Am 1. Oktober 2005 trat das Gesetz zur Weiterentwicklung der Kinder- und Jugendhilfe (KICK = Kinder- und Jugendhilfeweiterentwicklungsgesetz) in Kraft. Mit dem “Schutzauftrag” der Kinder- und Jugendhilfe bei Gefährdungen des Kindeswohls soll ein effektiverer Schutz des Kindeswohls insbesondere durch:

  • die Konkretisierung des Schutzauftrags des Jugendamtes (§ 8a SGB VIII),
  • die Neuordnung der vorläufigen Maßnahmen bei Krisenintervention (§ 42 SGB VIII),
  • eine stärkere Berücksichtigung des Kindeswohls beim Sozialdatenschutz (§§ 61 ff. SGB VIII) und
  • der verschärften Prüfung von Personen mit bestimmten Vorstrafen (§ 72a SGB VIII)

erreicht werden.

Der Schutz von Kindern und Jugendlichen bei Gefahren für ihr Wohl soll verbessert und es sollen bestehende Hilfeleistungen dadurch optimiert werden, dass Gefahrensituationen früher erkannt werden. Durch verbindliche Absprachen der (interinstitutionellen) Zusammenarbeit, soll grade bei akuten Krisen, der Verfestigung von Gefährdungslagen für das Kindeswohl entgegengewirkt werden.

Es traten auch Neuerungen in Kraft, in denen Fachkräfte freier (privat-wirtschaftlicher) Träger in besonderer Weise verpflichtet werden, bei Hinweisen auf Gefährdungen für das Wohl von Kindern und Jugendlichen tätig zu werden. Der § 8a SGB VIII* benennt die Rahmenbedingungen fachlichen Handelns und auf welche Weise Fachkräfte die Trägern der öffentlichen und freien Jugendhilfe bei der Wahrnehmung ihrer jeweils individuellen Aufgaben mit gewichtigen Anhaltspunkten für eine Kindeswohlgefährdung umzugehen haben. Auf der anderen Seite beinhalten diese Regelungen eine Fülle von unbestimmten Rechtsbegriffen, die von juristischer und pädagogischer Seite einzugrenzen und fachlich einzuordnen sind.

Zum einen handelt es sich bei § 8a SGB VIII* um eine Verfahrensvorschrift (z. B. die Regelungen zum Zusammenwirken mehrerer Fachkräfte, zur Beteiligung der Personensorge- oder Erziehungsberechtigten und der Kinder/Jugendlichen, zur Informationsweitergabe vom Träger der freien an den Träger der öffentlichen Jugendhilfe). Zum anderen beinhaltet die Vorschrift auch konkrete eigenständige Aufgaben, so etwa zur Abschätzung des Gefährdungsrisikos, zur Anrufung des Familiengerichts oder zur Einschaltung anderer zuständiger Stellen außerhalb der Kinder- und Jugendhilfe. Außerdem enthält § 8a Aussagen zur Inobhutnahme nach §42 Abs.3 Satz 2 SGB VIII. Zur Erfüllung des Schutzauftrages wird das Jugendamt gem. § 8a SGB VIII* Abs. 1 tätig, wenn so genannte „gewichtige Anhaltspunkte“ für die Gefährdung des Wohls eines Kindes oder eines Jugendlichen bekannt werden. Die Jugendämter sind in einem solchen Fall angehalten, im Sinne einer retrospektiven Gesamtschau, Informationen und Anhaltspunkte zu beurteilen und das Gefährdungsrisiko abzuschätzen (vgl. Meysen/Schindler 2004, S. 449 ff.).
________________
Gib aus dem Text zum Kinder- und Jugendhilfeweiterentwicklungsgesetz die Stelle wortgetreu wieder, beginnend bei „Es traten auch“ und endend bei „fachlich einzuordnen sind.“.

Zeige-Einträge für Dokumente und Bildschirmfotos:
________________
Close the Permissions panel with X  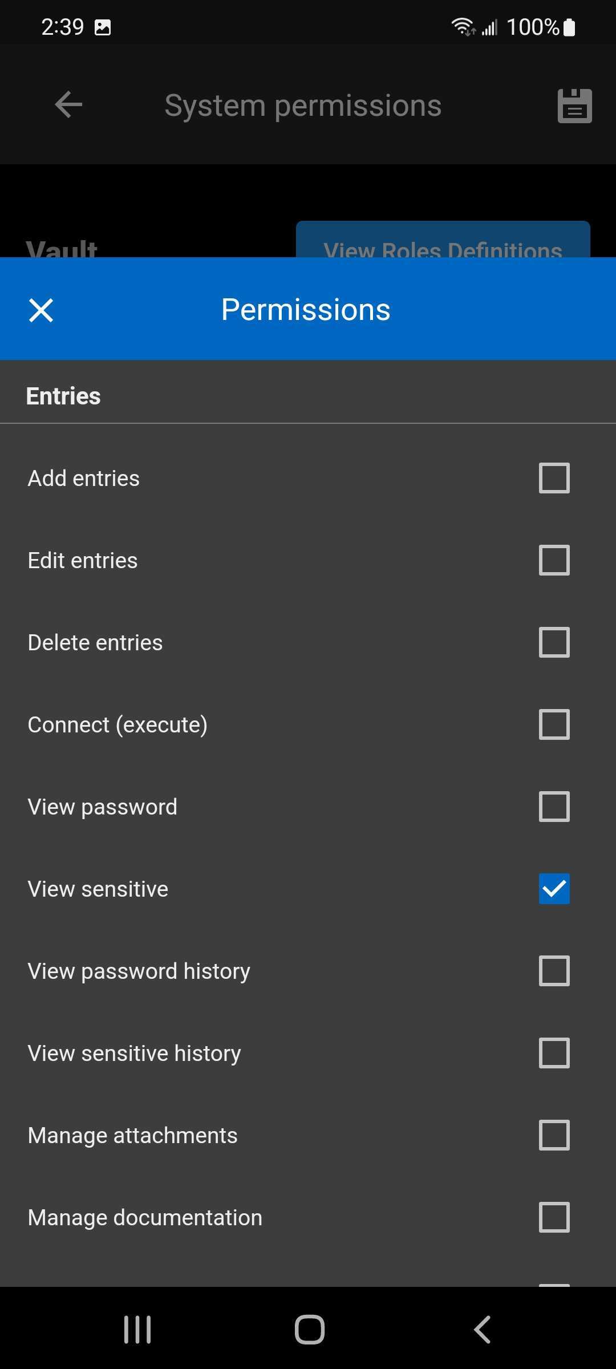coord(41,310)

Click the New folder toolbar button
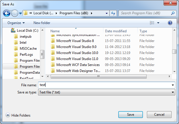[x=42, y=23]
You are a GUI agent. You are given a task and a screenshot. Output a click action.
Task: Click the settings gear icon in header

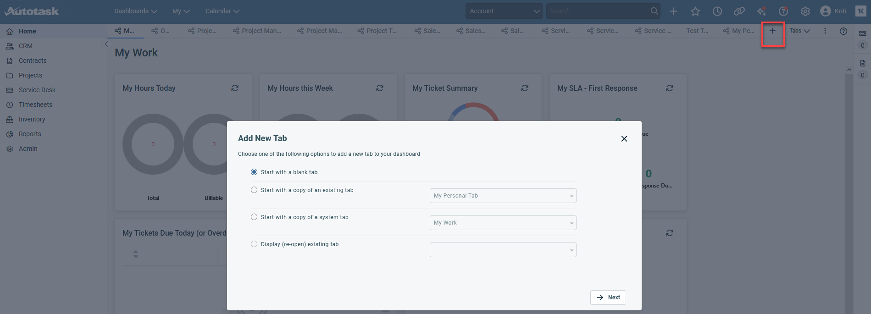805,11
________________
- _Lösung_:
Es traten auch Neuerungen in Kraft, in denen Fachkräfte freier (privat-wirtschaftlicher) Träger in besonderer Weise verpflichtet werden, bei Hinweisen auf Gefährdungen für das Wohl von Kindern und Jugendlichen tätig zu werden. Der § 8a SGB VIII* benennt die Rahmenbedingungen fachlichen Handelns und auf welche Weise Fachkräfte die Trägern der öffentlichen und freien Jugendhilfe bei der Wahrnehmung ihrer jeweils individuellen Aufgaben mit gewichtigen Anhaltspunkten für eine Kindeswohlgefährdung umzugehen haben. Auf der anderen Seite beinhalten diese Regelungen eine Fülle von unbestimmten Rechtsbegriffen, die von juristischer und pädagogischer Seite einzugrenzen und fachlich einzuordnen sind.